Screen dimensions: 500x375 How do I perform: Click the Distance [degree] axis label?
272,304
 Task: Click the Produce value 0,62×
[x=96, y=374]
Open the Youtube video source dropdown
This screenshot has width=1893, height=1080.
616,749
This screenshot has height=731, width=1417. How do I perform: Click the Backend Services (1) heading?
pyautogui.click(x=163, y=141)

************

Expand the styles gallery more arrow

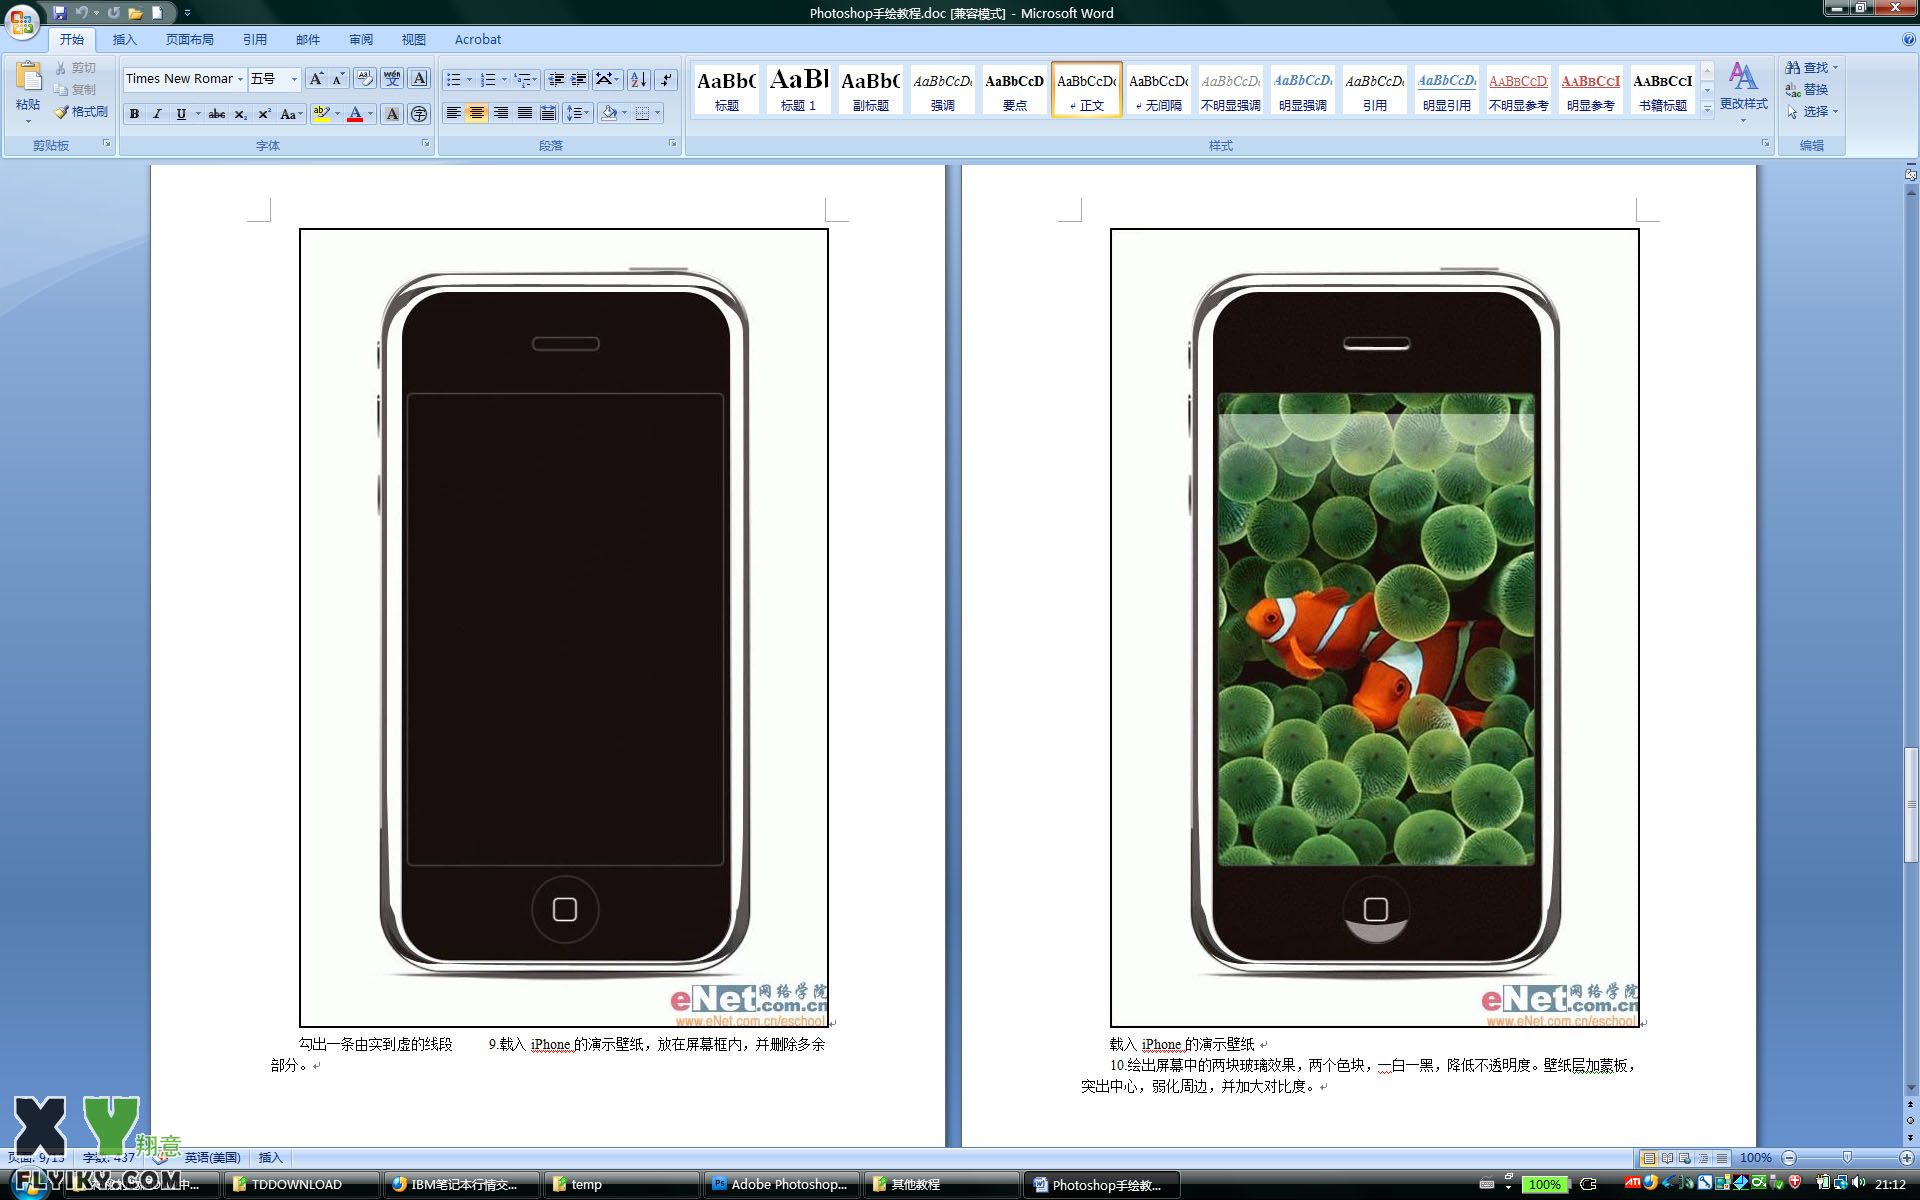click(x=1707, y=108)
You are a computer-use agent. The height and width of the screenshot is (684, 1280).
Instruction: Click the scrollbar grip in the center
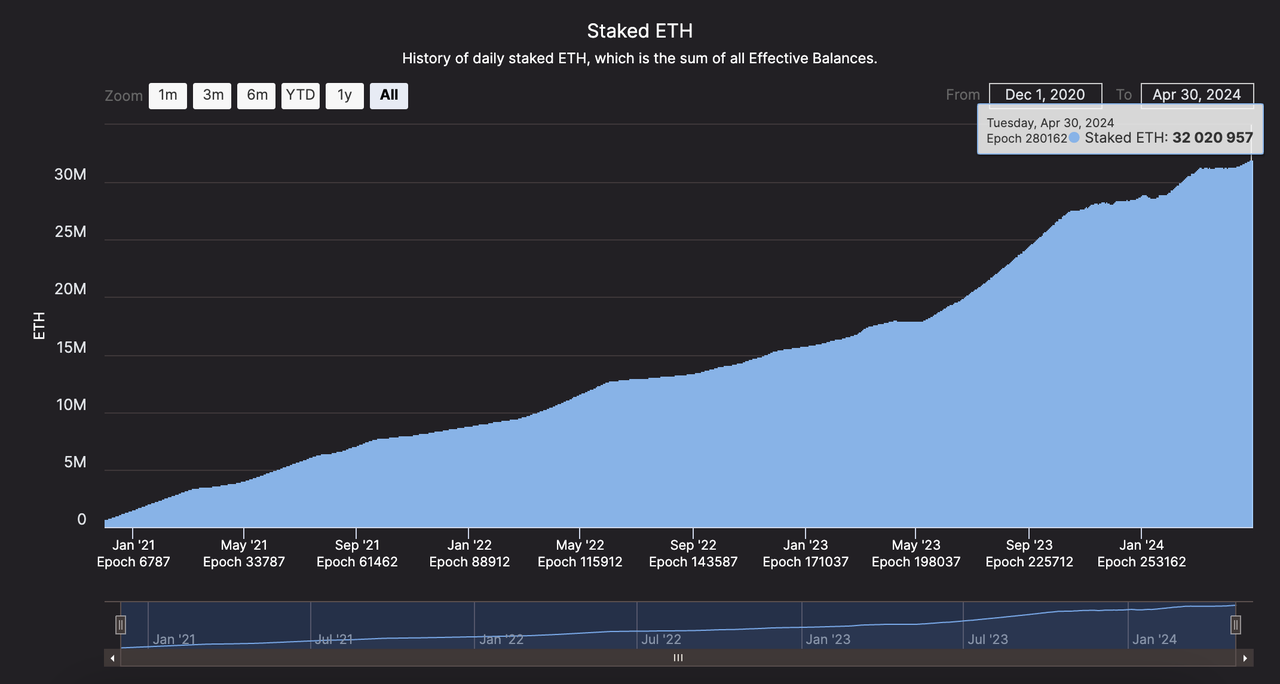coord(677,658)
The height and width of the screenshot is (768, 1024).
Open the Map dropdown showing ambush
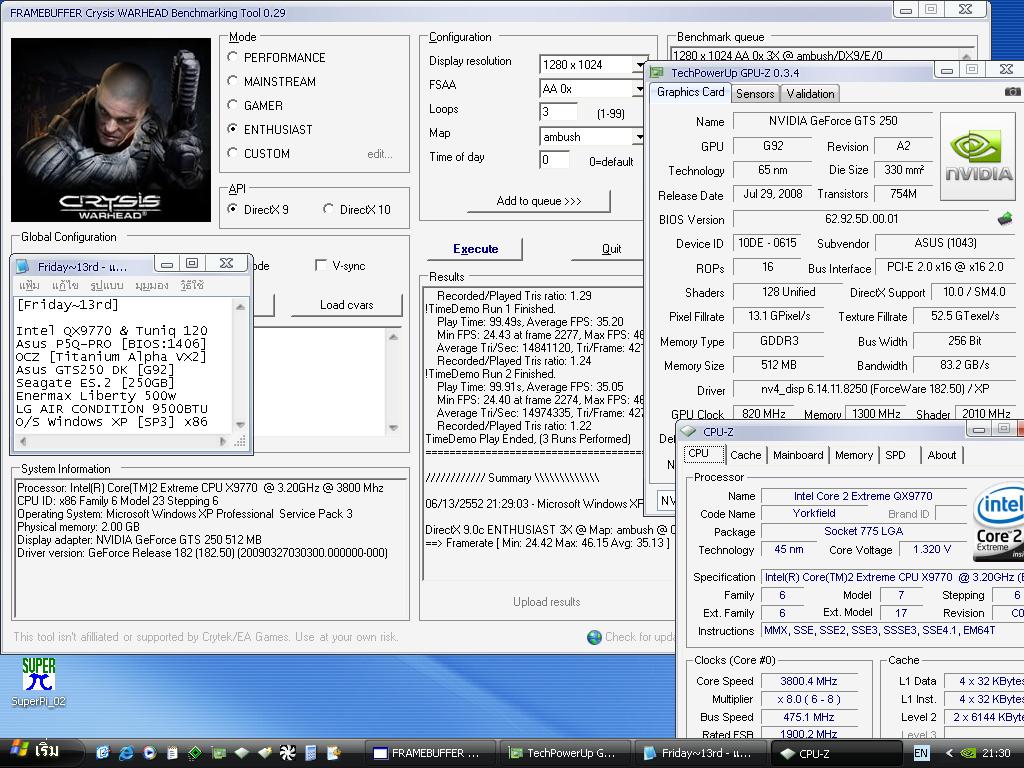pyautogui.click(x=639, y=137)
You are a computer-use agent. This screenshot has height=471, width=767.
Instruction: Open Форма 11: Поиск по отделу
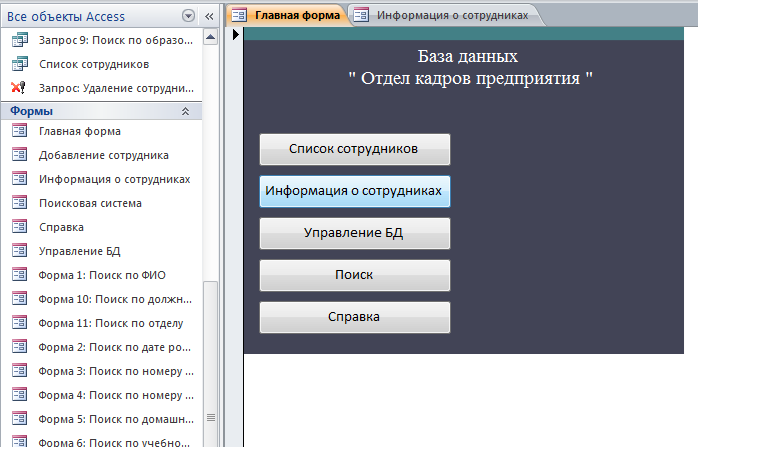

************

> Objective: Copy out the lines above from the line containing "You are a computer-use agent. The" up to and including the line containing "Instruction: Open Форма 11: Поиск по отделу", keeping each one unchanged. Leave the pictures out.

> Response below:
You are a computer-use agent. The height and width of the screenshot is (684, 1280).
Instruction: Click the scrollbar grip in the center
coord(677,658)
The height and width of the screenshot is (768, 1024).
Open the Map dropdown showing ambush
pyautogui.click(x=639, y=137)
You are a computer-use agent. This screenshot has height=471, width=767.
Instruction: Open Форма 11: Поиск по отделу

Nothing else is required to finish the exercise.